Fouad Ajami criticised Aflaq for a lack of real substance, stating, "Nearly three hundred pages of text yield no insight, on his part, into what went wrong and what needed to be done; there is only the visible infatuation with words" and "Aflaq summons the party to renounce power and go back to its 'pure essence'". There is some truth in this critique. Aflaq spent much time writing optimistically about the future, and the past, of the Arab Nation, and how the Arab World could be unified. As Kanan Makiya, the author of Republic of Fear: The Politics of Modern Iraq, notes: for "Aflaq, reality is confined to the inner world of the party." In contrast to other philosophers, such as Karl Marx or John Locke, Aflaq's ideological view of the world makes no clear stand on the materialistic or socioeconomic behavior of humanity. While other philosophers usually separate between what is real and what is not real, Aflaq does not define what is and what ought to be, instead both are molded into the same category, what is attainable.

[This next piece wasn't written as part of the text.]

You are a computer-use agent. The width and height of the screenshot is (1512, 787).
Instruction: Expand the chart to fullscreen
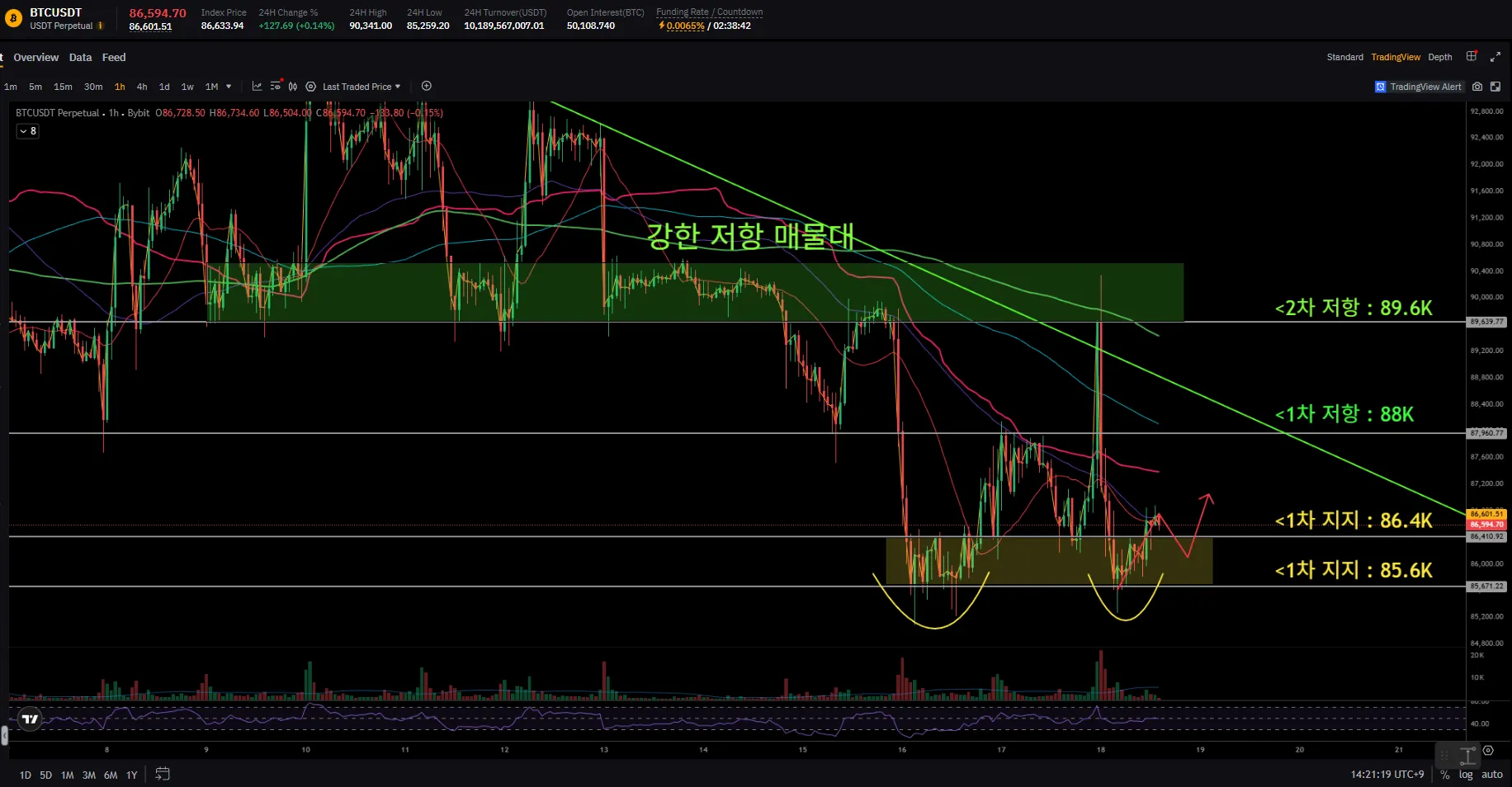(1495, 57)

In contrast to his longtime friend and colleague Salah al-Din al-Bitar, who was more practical when it came to politics, Aflaq was a "visionary, the dreamer rather unfitted for political life". Aflaq was described by his associates as an "ascetic, shy and intense figure living a simple and upretensious life." He has been accused of seeking help from other people instead of fulfilling his goal by himself or with others he led; Aflaq collaborated with Gamal Abdel Nasser, Abd al-Karim Qasim and Abdul Rahman Arif in 1958, to Ahmed Hassan al-Bakr and Ali Salih al-Sadi in 1963 and finally in the 1970s to Saddam Hussein. There are several Ba'athists, mostly from the Syrian-led Ba'ath Party, who believe Aflaq stole Ba'athist ideology from its original founder, Zaki al-Arsuzi. These individuals have denounced, and labelled, Aflaq as a "thief".

In his writings Aflaq had been stridently in favor of free speech and other human rights and aid for the lower classes. During the Military Committee's gradual take over of power in Syria, Aflaq rallied against what he saw as the establishment of a military dictatorship, instead of the democracy for which Aflaq had planned. These ideals were never realized by the regimes that used his ideology. Most scholars see the Assad regime in Syria and Saddam's regime in Iraq to have only employed Aflaq's ideology as a pretense for dictatorship. In short, Aflaq's Ba'athism was used to create dictatorships in Syria and Iraq.